> EXERCISE OBJECTIVE: Every line that contains the word "near" should be copied from the records below.

> DATA SUPPLIED:
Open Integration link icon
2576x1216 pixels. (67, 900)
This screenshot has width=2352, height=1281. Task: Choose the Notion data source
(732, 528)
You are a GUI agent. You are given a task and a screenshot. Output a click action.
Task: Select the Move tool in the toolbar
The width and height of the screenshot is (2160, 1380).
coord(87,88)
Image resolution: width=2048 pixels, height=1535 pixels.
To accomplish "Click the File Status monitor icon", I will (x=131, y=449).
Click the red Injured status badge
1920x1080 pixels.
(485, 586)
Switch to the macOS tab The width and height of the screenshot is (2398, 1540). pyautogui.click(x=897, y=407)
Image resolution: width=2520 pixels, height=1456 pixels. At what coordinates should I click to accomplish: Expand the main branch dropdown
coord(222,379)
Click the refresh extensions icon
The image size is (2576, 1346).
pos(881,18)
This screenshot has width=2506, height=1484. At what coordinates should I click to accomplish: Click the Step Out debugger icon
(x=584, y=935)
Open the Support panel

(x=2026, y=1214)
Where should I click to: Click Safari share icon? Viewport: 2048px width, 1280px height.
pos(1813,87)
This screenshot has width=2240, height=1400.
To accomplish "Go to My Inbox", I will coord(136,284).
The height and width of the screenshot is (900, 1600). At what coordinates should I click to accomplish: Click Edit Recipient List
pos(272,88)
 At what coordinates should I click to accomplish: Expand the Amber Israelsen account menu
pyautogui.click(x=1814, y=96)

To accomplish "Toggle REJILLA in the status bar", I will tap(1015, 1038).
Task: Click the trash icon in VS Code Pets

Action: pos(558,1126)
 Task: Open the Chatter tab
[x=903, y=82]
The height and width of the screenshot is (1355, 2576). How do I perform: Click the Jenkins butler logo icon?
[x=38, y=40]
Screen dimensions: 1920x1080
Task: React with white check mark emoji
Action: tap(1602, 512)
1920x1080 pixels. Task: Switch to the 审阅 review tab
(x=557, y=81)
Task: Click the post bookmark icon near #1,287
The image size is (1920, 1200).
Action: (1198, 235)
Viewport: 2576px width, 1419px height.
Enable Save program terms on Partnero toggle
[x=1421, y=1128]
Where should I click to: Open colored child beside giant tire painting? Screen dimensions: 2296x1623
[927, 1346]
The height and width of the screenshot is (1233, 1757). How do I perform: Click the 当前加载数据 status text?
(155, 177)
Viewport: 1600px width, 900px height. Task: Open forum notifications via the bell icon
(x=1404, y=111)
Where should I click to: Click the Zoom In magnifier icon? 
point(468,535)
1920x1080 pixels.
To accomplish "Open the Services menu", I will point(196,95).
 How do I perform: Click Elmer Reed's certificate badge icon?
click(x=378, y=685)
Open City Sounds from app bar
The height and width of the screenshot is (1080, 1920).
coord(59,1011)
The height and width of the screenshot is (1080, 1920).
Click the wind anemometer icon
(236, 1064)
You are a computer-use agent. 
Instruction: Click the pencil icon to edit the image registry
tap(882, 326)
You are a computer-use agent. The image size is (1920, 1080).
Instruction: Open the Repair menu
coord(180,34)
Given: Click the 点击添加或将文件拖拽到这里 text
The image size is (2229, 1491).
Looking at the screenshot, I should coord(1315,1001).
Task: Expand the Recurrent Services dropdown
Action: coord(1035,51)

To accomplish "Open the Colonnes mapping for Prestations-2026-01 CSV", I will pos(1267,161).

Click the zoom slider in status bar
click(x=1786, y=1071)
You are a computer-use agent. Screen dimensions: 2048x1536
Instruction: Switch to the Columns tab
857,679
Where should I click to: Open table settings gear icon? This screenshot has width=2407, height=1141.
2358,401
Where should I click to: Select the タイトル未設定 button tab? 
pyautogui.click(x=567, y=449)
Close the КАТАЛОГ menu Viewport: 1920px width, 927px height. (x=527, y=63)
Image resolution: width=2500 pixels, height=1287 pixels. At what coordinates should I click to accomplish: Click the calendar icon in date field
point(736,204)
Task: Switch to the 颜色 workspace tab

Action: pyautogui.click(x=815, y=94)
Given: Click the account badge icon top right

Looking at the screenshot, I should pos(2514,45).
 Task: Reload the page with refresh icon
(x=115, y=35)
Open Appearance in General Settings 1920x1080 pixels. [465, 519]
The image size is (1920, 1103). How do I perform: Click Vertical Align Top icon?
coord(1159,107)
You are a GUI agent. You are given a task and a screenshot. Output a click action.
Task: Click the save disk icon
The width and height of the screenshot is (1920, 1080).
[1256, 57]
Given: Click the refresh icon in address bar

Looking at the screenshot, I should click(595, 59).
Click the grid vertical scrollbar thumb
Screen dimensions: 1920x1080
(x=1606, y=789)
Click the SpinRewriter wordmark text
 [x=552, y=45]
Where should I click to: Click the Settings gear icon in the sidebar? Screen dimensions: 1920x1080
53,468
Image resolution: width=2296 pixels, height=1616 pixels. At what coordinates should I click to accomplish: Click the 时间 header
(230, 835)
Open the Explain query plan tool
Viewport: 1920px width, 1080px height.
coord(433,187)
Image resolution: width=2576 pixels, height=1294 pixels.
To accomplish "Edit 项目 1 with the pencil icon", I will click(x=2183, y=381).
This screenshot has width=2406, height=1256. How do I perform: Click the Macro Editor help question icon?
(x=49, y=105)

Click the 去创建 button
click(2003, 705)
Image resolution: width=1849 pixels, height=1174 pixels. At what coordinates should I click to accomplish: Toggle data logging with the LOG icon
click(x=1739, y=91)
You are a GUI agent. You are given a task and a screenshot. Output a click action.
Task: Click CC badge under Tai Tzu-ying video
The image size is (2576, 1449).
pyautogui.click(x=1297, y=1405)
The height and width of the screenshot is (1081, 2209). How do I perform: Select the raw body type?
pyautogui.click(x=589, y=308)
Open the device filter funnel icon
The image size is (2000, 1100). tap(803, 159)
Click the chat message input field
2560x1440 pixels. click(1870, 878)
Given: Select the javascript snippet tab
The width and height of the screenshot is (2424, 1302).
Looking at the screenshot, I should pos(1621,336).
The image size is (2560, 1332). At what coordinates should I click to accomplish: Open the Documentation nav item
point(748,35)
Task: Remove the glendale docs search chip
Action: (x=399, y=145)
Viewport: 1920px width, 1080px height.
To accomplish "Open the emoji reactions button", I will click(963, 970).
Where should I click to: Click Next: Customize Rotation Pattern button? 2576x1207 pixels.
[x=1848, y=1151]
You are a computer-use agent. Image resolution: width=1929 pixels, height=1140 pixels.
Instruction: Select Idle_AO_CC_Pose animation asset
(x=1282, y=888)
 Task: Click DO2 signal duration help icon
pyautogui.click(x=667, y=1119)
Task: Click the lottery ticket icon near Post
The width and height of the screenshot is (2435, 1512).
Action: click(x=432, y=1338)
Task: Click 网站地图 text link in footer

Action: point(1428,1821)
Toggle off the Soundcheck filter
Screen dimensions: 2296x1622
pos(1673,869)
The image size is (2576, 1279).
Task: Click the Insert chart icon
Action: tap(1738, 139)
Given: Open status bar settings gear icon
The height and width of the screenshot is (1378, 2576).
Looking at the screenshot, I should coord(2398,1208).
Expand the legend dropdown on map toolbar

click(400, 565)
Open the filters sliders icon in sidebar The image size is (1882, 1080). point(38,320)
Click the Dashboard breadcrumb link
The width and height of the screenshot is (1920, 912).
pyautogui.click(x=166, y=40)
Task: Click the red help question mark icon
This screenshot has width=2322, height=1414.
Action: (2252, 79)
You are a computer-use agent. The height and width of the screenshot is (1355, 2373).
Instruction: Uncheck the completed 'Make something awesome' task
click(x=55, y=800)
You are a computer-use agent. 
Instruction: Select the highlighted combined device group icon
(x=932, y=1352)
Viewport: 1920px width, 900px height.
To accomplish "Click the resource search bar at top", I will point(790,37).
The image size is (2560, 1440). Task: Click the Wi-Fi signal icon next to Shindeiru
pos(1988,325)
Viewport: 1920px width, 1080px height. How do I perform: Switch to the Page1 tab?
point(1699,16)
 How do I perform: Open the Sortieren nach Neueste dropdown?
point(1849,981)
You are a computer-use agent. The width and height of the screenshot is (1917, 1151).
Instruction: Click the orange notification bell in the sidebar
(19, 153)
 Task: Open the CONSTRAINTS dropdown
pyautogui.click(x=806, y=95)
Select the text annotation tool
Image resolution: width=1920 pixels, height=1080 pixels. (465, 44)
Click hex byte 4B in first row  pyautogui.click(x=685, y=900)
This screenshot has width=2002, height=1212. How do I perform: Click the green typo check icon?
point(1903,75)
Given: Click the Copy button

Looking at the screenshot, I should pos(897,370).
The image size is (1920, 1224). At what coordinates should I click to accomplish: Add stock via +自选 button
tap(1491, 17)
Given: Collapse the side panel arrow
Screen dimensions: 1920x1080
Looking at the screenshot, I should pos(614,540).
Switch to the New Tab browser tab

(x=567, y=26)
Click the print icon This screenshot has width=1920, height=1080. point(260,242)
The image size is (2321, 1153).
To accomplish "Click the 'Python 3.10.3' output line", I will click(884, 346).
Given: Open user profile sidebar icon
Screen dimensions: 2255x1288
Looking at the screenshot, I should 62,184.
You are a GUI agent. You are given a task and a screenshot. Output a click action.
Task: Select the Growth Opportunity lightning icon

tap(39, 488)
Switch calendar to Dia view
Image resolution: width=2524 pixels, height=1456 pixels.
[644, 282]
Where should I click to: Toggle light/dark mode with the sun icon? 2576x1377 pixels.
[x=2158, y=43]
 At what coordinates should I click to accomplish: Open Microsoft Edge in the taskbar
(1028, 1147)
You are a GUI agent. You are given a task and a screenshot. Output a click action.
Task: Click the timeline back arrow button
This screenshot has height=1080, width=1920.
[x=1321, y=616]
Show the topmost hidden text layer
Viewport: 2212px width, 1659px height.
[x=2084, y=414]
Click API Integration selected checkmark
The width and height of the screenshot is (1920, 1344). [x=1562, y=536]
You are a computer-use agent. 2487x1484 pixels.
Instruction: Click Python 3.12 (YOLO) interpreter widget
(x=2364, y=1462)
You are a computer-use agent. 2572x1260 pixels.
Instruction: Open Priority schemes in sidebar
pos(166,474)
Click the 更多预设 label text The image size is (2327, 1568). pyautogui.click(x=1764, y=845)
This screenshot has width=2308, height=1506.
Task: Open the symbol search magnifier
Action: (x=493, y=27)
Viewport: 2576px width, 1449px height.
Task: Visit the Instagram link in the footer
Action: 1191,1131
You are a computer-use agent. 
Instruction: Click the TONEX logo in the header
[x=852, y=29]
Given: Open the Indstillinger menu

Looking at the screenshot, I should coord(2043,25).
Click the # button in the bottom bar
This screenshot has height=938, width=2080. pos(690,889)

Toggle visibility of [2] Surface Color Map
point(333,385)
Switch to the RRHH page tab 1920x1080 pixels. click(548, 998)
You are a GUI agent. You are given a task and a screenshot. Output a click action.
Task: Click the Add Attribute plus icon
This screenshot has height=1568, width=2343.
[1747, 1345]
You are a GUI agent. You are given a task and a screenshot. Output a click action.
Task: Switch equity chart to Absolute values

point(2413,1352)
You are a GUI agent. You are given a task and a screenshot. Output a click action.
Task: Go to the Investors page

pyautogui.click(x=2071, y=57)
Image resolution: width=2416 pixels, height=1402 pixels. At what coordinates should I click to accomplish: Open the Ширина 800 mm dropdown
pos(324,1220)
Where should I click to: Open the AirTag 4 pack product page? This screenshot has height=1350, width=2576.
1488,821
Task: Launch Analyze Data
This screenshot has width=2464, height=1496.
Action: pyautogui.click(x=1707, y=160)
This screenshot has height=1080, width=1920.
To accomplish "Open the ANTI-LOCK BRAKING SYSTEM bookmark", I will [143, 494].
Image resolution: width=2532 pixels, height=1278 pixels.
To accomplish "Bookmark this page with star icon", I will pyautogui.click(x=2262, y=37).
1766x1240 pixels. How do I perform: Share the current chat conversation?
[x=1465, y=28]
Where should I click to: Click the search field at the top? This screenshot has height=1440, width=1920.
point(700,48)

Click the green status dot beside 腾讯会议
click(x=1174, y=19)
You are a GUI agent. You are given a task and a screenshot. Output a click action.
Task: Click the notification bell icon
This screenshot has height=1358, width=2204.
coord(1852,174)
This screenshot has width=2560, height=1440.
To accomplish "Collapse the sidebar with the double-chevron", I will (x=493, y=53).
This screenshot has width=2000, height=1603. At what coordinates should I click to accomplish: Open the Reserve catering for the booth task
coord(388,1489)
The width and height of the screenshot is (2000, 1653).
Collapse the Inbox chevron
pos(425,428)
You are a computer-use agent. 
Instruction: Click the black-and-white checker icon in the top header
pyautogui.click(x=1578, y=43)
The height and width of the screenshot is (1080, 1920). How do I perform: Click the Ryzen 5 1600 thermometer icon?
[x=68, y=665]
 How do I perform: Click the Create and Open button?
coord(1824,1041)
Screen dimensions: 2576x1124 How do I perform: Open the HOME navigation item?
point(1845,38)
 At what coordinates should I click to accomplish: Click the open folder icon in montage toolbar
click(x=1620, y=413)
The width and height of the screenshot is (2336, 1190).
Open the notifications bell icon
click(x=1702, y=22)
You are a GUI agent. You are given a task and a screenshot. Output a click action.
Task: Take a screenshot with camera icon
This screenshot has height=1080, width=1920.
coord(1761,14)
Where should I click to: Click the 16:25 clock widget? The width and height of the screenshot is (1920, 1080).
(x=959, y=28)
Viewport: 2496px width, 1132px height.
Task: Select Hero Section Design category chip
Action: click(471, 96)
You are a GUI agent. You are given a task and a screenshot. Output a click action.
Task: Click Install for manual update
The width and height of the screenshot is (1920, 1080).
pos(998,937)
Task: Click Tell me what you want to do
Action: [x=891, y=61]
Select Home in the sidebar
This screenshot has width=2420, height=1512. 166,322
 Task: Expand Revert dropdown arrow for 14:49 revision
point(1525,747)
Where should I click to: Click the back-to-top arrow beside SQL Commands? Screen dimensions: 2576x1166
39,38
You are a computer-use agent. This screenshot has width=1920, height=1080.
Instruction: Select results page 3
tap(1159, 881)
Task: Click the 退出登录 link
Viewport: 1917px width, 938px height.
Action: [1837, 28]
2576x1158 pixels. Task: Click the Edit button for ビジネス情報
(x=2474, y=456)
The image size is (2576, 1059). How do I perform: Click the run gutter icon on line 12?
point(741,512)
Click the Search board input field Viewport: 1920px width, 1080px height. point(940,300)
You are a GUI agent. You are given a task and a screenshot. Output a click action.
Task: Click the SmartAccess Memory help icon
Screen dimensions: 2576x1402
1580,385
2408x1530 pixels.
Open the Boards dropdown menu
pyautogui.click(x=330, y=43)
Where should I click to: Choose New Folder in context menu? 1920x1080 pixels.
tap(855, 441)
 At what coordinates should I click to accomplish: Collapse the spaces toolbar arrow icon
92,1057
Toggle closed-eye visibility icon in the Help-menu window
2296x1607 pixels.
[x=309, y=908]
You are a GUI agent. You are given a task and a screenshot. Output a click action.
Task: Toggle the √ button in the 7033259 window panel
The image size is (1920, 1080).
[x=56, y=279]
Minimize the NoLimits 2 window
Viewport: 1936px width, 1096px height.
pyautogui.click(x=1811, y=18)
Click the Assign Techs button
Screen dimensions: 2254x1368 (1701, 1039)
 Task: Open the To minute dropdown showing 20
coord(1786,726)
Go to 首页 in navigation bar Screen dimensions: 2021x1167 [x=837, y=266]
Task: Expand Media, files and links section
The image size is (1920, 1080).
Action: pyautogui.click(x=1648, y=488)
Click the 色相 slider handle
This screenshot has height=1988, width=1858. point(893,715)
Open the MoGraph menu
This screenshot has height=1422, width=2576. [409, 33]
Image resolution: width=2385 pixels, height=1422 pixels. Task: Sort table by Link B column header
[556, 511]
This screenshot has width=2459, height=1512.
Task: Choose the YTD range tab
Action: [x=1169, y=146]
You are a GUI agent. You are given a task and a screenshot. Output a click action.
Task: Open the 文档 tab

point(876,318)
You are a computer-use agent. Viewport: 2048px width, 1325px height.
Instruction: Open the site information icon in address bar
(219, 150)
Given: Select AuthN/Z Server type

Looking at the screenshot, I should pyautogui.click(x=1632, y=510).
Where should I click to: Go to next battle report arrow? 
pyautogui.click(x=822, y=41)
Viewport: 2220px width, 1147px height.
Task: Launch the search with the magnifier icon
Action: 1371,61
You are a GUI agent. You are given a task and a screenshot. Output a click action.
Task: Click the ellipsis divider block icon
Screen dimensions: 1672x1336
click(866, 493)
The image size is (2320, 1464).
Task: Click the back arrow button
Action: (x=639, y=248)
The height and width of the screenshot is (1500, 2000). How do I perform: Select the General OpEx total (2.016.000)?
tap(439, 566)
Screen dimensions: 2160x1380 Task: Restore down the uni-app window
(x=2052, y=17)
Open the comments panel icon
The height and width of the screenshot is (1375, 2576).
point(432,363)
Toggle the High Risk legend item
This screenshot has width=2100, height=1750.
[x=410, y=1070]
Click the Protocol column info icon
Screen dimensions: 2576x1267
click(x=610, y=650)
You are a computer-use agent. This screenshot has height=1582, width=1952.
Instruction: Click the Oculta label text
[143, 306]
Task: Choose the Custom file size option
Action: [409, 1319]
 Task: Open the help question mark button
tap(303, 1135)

> RESULT BELOW:
Task: Click the post bookmark icon near #1,287
Task: Click the lottery ticket icon near Post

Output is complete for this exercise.